PASSAGE SHOWN:
A long time coming: France's president, right, and his finance minister. (Regis Duvignau / Courtesy Reuters)
About 20 years ago, François Hollande and Pierre Moscovici co-taught an advanced economics course at Sciences Po, France's elite college for government study. Their stint in education was brief, but their association has endured: Hardly a week after being elected the new president of France, Hollande named Moscovici as his finance minister.
I sat among the dozens of undergraduates in Hollande and Moscovici's class, held in a nineteenth-century auditorium overlooking a Renaissance garden in the heart of Paris. It was a unique, unguarded environment to discover two men who would later rule France. Moscovici was the sunny one: Charming, charismatic, and enthusiastic, he came to class well prepared, just as his mentor, Dominique Strauss-Kahn, a bona fide economics professor, was known to do.

WRITTEN EXERCISE A:
Decide whether each statement below agrees with the passage about Hollande and Moscovici's Sciences Po course. Answer yes or no for each, and quote the words from the passage that settle it.
(i) Hollande and Moscovici taught an economics course together at Sciences Po roughly two decades ago.
(ii) Hollande waited about a month after his election before naming Moscovici finance minister.
(iii) Their class met in a modern lecture hall.
WRITTEN EXERCISE B: Proceed with the passage about Hollande and Moscovici's Sciences Po class, starting right after its last sentence.

COLLECTED DATA:
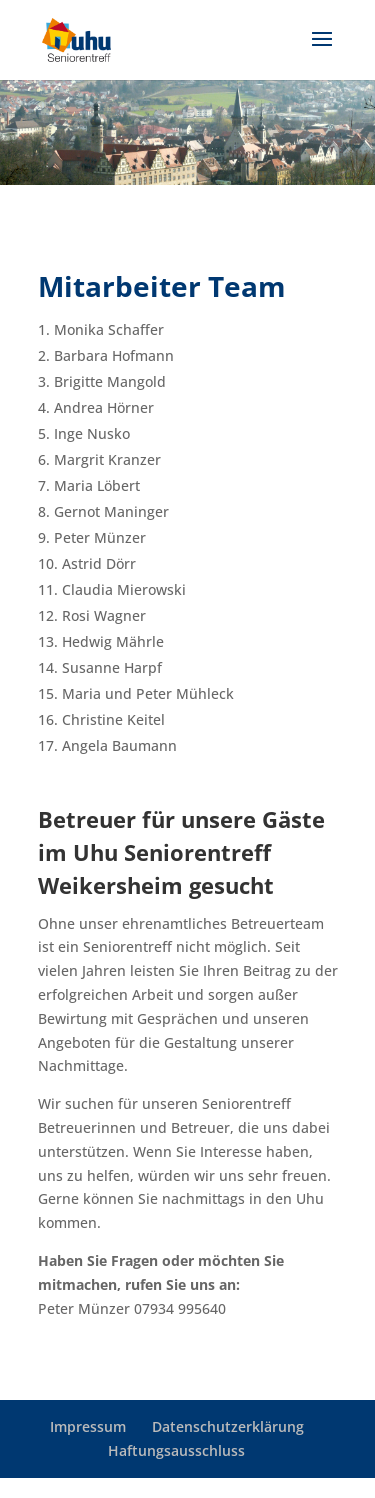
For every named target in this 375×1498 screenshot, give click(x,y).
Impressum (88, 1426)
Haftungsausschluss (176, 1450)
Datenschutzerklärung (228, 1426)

TASK RESPONSE A:
(i) Yes: "About 20 years ago, François Hollande and Pierre Moscovici co-taught an advanced economics course at Sciences Po"
(ii) No: "Hardly a week after being elected the new president of France, Hollande named Moscovici as his finance minister."
(iii) No: "held in a nineteenth-century auditorium overlooking a Renaissance garden in the heart of Paris"

TASK RESPONSE B:
Hollande was the dark one: unprepared and unorganized yet certain of his ability, even to the point of condescension. He occupied his time on the podium walking the class through hard economic data that did not always seem to have a point -- until, that is, he would suddenly light up, once he arrived at numbers showing how affluent classes had actually benefited economically during the 1980s, under the administration of France's first Socialist president, François Mitterrand. Inequality was already Hollande's cause: He never showed as much pugnacity as when he denounced the hypocrisy of a bourgeoisie always whining about the state's redistributive policies and scheming to retain its privileges.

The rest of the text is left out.